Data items
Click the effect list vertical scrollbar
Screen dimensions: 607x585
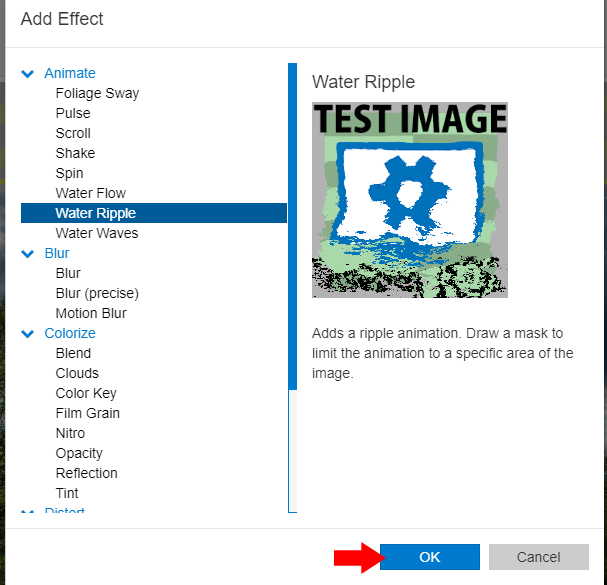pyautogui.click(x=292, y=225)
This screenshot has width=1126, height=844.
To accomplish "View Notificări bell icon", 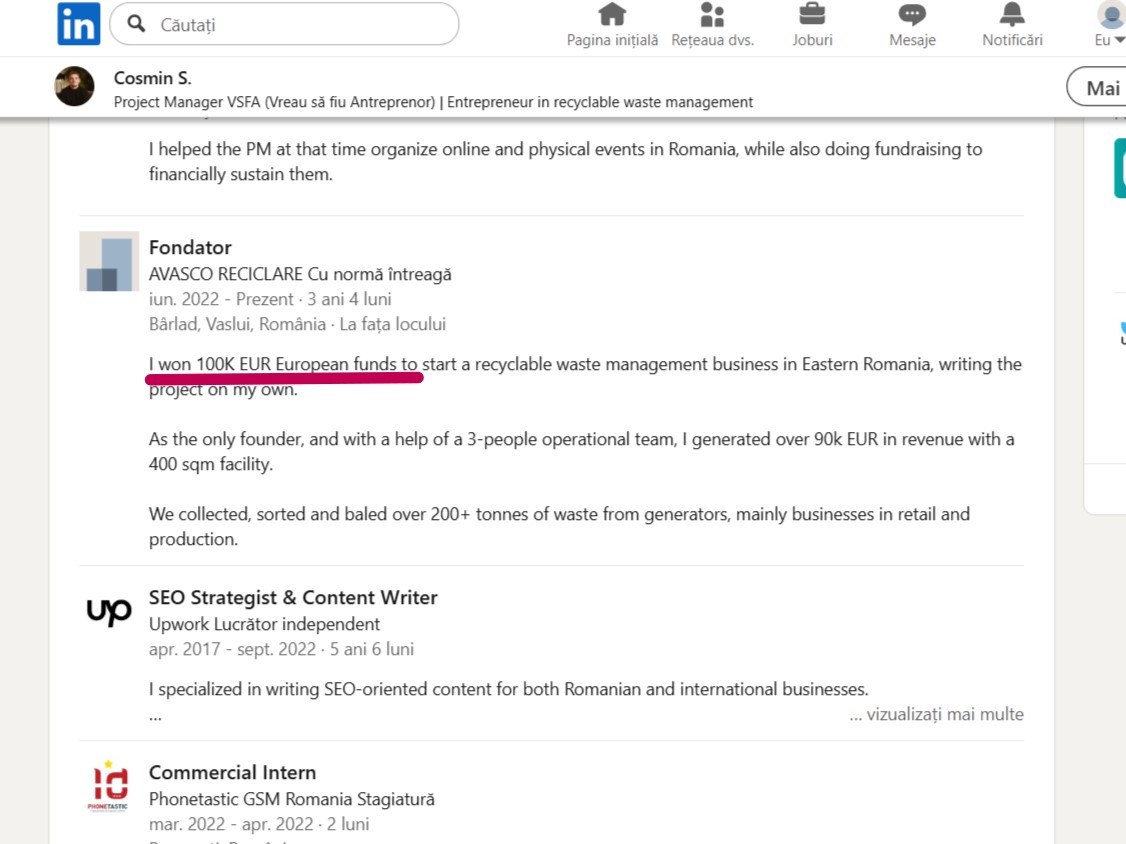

● Exercise goal:
Output each line of the records above verbatim, leaving out the pictures.

● Task answer:
Click the effect list vertical scrollbar
Screen dimensions: 607x585
pyautogui.click(x=292, y=225)
This screenshot has width=1126, height=844.
To accomplish "View Notificări bell icon", 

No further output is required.